- **Task objective**: Print, word for word, the lines of the listing below, starting with the line that contains "At what (x,y)" and going on through the line that contains "Looking at the", both included. Leave the pictures out of your answer.

- **Records for the task**:
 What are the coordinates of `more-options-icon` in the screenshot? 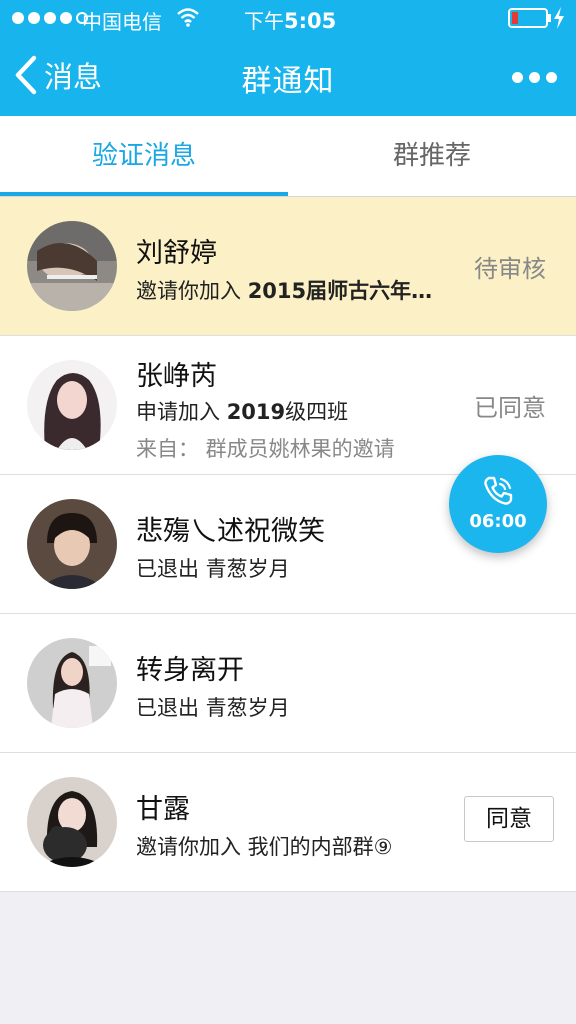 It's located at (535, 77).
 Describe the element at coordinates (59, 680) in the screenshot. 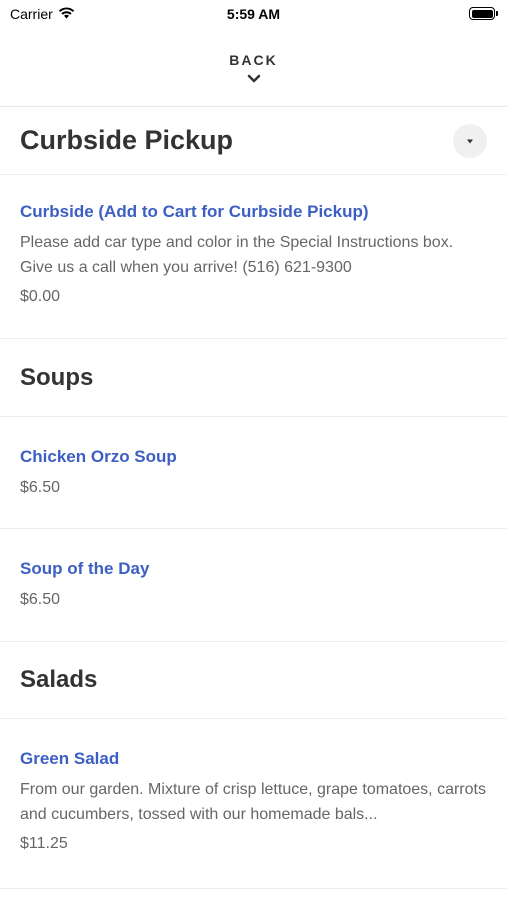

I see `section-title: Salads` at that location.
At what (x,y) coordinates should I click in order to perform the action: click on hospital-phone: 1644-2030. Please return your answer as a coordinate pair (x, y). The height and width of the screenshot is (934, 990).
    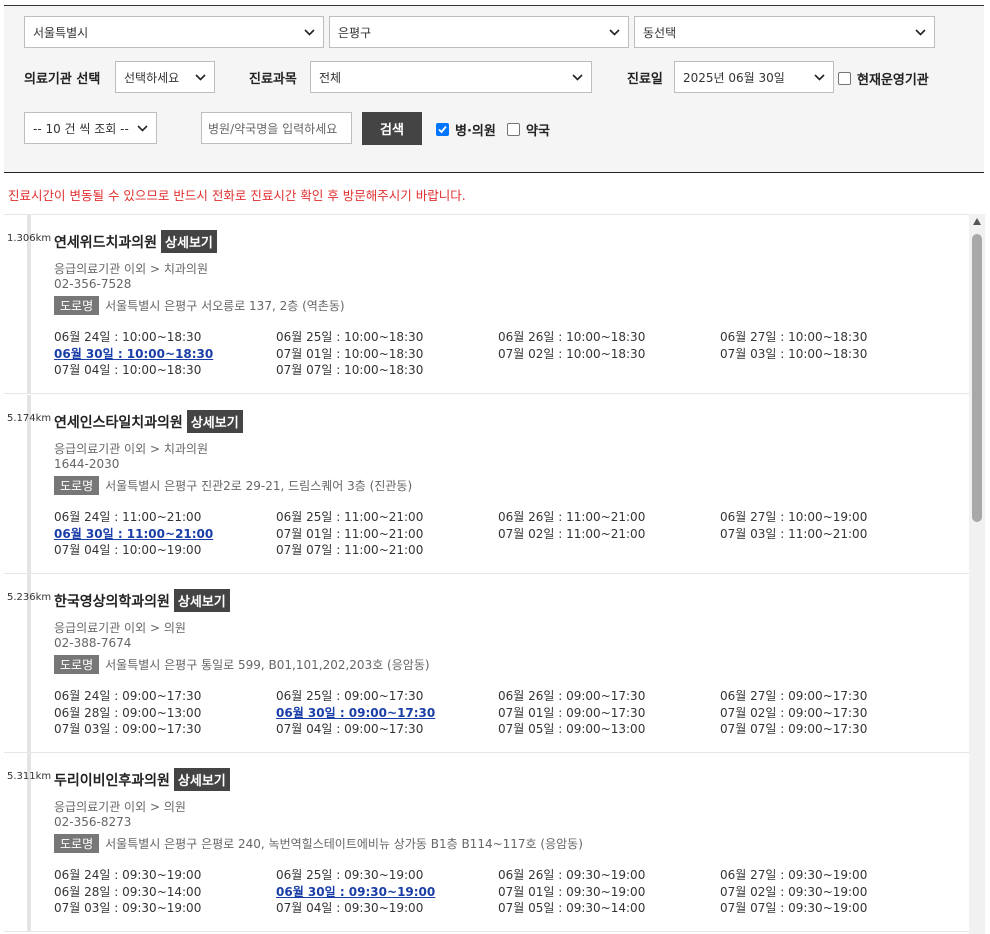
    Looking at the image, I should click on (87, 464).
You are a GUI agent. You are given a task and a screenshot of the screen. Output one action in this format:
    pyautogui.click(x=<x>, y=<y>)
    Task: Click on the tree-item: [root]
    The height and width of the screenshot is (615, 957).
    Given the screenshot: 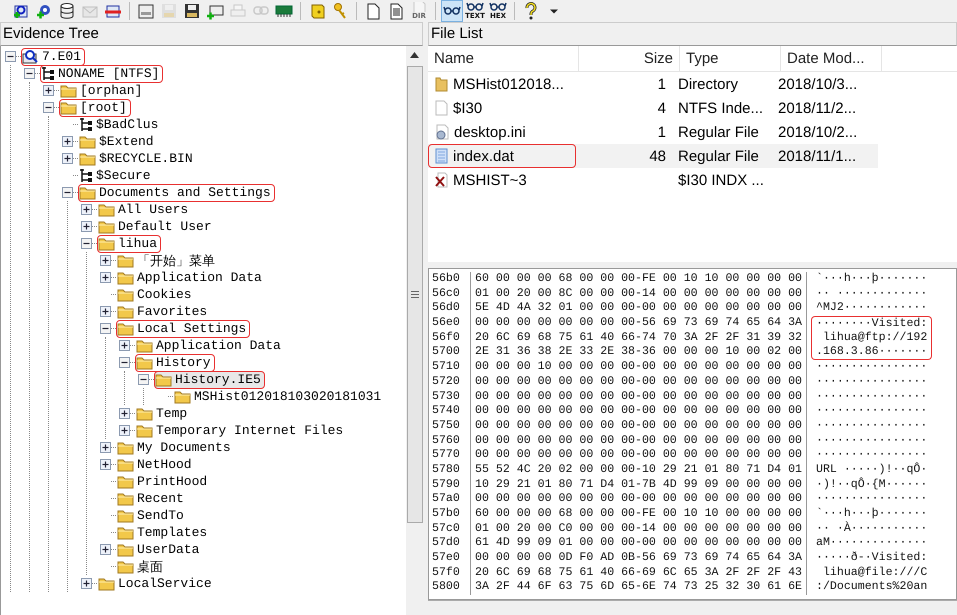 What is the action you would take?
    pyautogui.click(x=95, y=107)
---
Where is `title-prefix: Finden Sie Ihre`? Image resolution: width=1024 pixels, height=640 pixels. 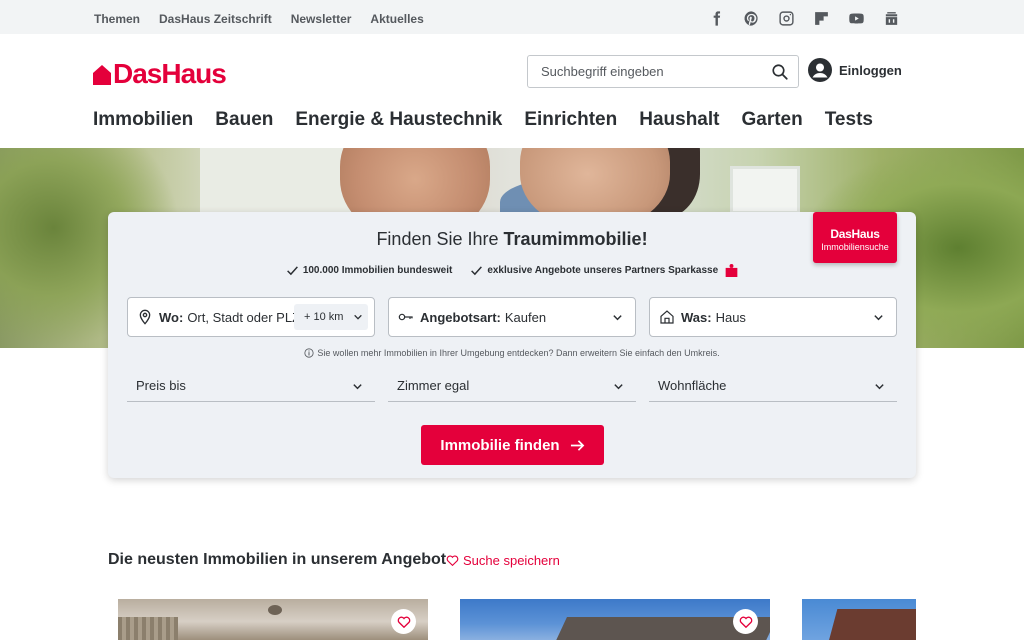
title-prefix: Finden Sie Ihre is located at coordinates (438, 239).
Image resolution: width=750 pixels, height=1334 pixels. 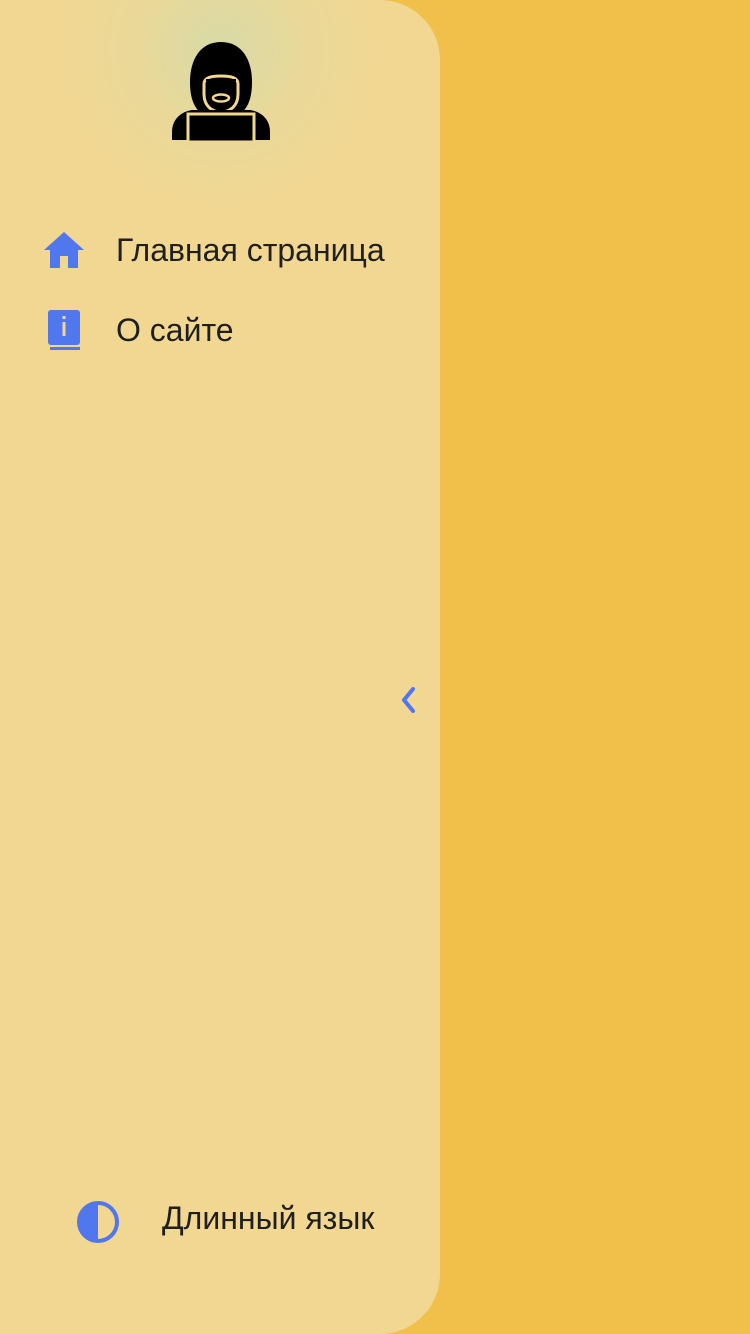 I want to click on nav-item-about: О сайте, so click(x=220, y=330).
==
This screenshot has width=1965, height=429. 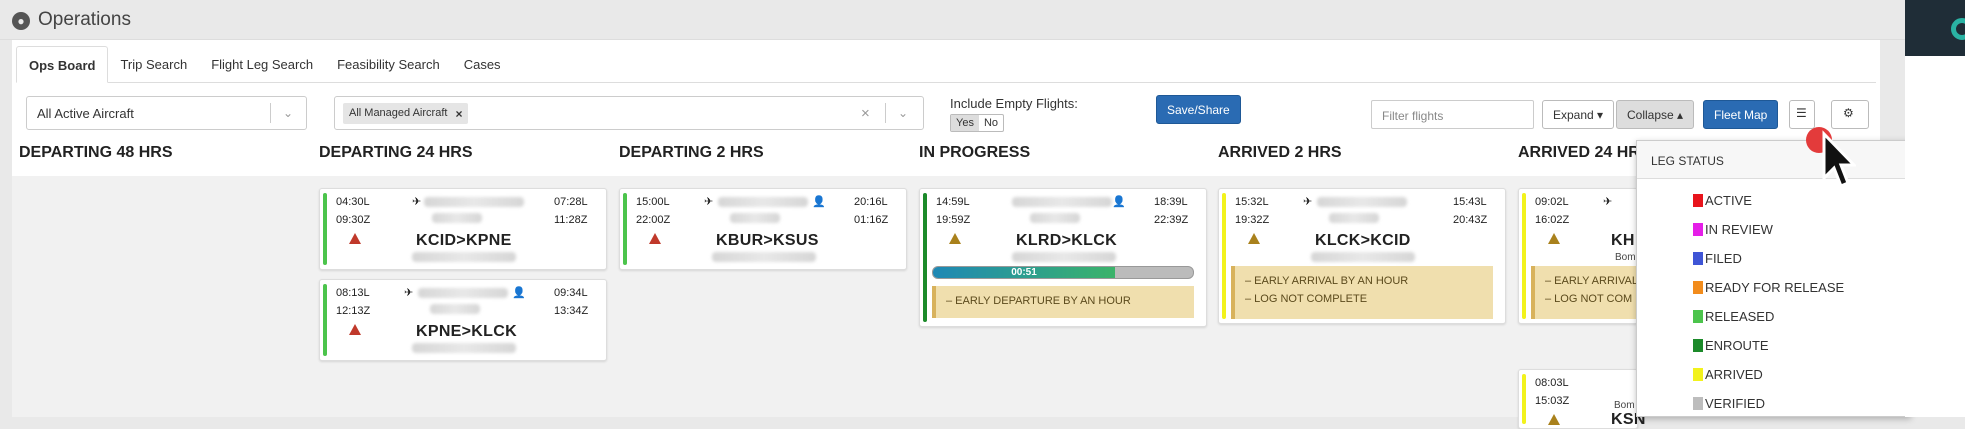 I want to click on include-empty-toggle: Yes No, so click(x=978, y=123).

- **Task output**:
At what (x,y) coordinates should I click in order to perform the action: click on hospital-phone: 1644-2030. Please return your answer as a coordinate pair (x, y). The height and width of the screenshot is (934, 990).
    Looking at the image, I should click on (87, 464).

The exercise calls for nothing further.